*PROBLEM DETAILS*: Revise the material from the line containing "You are a GUI" through the end, inclusive, replacing "screenshot" with "capture" and changing nothing else. Leave the pictures out of your answer.

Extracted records

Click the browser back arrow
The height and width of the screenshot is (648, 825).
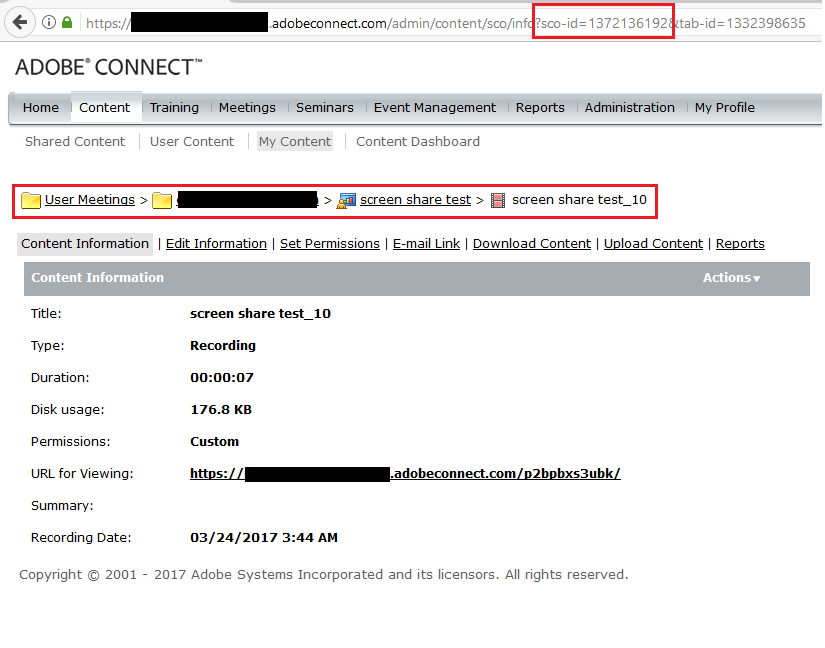[x=18, y=21]
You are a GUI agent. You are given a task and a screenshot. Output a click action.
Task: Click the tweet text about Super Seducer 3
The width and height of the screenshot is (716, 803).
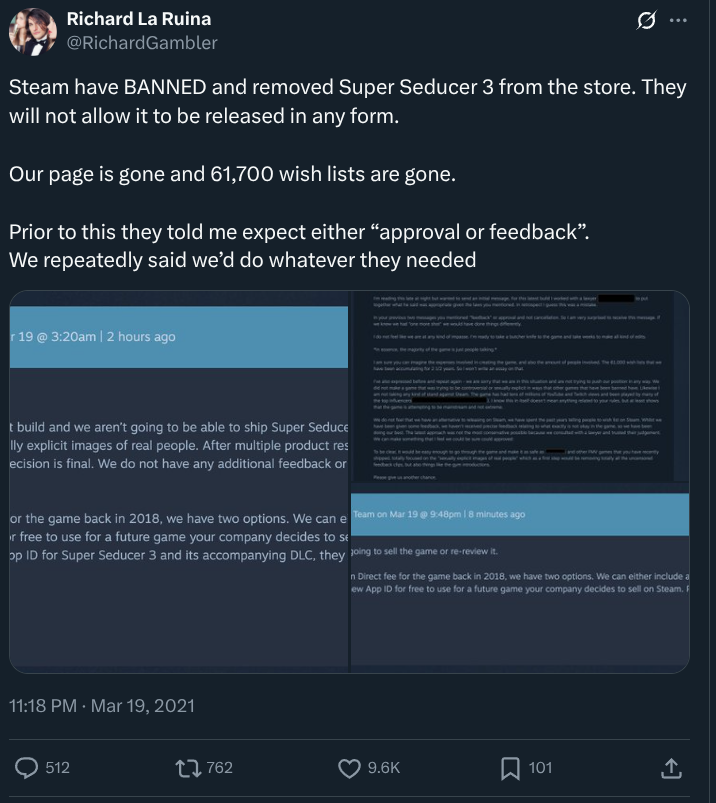coord(348,174)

*EXPECTED ANSWER*:
You are a GUI agent. You are given a task and a capture. Output a click action.
Task: Click the tweet text about Super Seducer 3
The width and height of the capture is (716, 803).
coord(348,174)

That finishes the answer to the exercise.